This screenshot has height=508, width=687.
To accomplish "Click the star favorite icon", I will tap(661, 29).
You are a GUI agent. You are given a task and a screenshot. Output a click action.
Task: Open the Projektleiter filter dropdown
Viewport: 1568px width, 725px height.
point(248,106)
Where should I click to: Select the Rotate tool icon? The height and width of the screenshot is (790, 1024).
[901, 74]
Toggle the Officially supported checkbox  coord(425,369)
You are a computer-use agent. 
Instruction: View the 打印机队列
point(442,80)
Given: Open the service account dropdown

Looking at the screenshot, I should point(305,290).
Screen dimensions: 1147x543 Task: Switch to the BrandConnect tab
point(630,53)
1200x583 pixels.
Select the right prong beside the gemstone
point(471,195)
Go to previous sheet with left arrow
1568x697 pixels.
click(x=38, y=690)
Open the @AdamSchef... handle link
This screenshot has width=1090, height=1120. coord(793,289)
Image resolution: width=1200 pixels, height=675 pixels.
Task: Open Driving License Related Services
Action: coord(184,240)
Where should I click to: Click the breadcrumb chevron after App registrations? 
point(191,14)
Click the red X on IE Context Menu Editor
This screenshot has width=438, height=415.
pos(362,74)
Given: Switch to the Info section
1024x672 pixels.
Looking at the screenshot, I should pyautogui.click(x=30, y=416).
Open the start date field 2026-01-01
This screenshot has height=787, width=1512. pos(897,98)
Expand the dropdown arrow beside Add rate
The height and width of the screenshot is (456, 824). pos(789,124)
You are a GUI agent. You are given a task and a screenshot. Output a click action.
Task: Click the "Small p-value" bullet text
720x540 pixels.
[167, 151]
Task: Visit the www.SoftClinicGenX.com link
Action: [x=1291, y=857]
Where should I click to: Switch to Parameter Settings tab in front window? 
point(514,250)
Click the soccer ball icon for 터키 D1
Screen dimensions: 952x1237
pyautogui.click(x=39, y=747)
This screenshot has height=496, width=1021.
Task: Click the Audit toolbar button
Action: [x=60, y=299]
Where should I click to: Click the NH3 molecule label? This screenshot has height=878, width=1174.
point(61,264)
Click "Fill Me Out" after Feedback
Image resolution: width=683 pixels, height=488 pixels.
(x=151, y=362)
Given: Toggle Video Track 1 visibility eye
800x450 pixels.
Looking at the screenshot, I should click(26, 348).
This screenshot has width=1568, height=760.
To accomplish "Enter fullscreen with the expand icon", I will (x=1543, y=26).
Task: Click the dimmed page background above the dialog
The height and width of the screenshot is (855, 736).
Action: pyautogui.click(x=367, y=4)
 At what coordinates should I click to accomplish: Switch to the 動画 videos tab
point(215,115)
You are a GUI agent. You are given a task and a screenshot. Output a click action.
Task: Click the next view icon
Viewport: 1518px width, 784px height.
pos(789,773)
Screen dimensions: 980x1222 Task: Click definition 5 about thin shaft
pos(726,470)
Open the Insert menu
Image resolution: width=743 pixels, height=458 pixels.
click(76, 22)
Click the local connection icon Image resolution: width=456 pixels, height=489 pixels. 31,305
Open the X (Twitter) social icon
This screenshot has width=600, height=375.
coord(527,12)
◇ ◇ ◇ ◇ ◇ ◇ ◇
All lines from the line containing "Given: Toggle Video Track 1 visibility eye" through the end of the listing above are to be duplicated exactly; include both ends and nothing further.

Given: Toggle Video Track 1 visibility eye
800x450 pixels.
Looking at the screenshot, I should click(26, 348).
This screenshot has width=1568, height=760.
To accomplish "Enter fullscreen with the expand icon", I will (x=1543, y=26).
Task: Click the dimmed page background above the dialog
The height and width of the screenshot is (855, 736).
Action: pyautogui.click(x=367, y=4)
 At what coordinates should I click to accomplish: Switch to the 動画 videos tab
point(215,115)
You are a GUI agent. You are given a task and a screenshot. Output a click action.
Task: Click the next view icon
Viewport: 1518px width, 784px height.
pos(789,773)
Screen dimensions: 980x1222 Task: Click definition 5 about thin shaft
pos(726,470)
Open the Insert menu
Image resolution: width=743 pixels, height=458 pixels.
click(76, 22)
Click the local connection icon Image resolution: width=456 pixels, height=489 pixels. 31,305
Open the X (Twitter) social icon
This screenshot has width=600, height=375.
coord(527,12)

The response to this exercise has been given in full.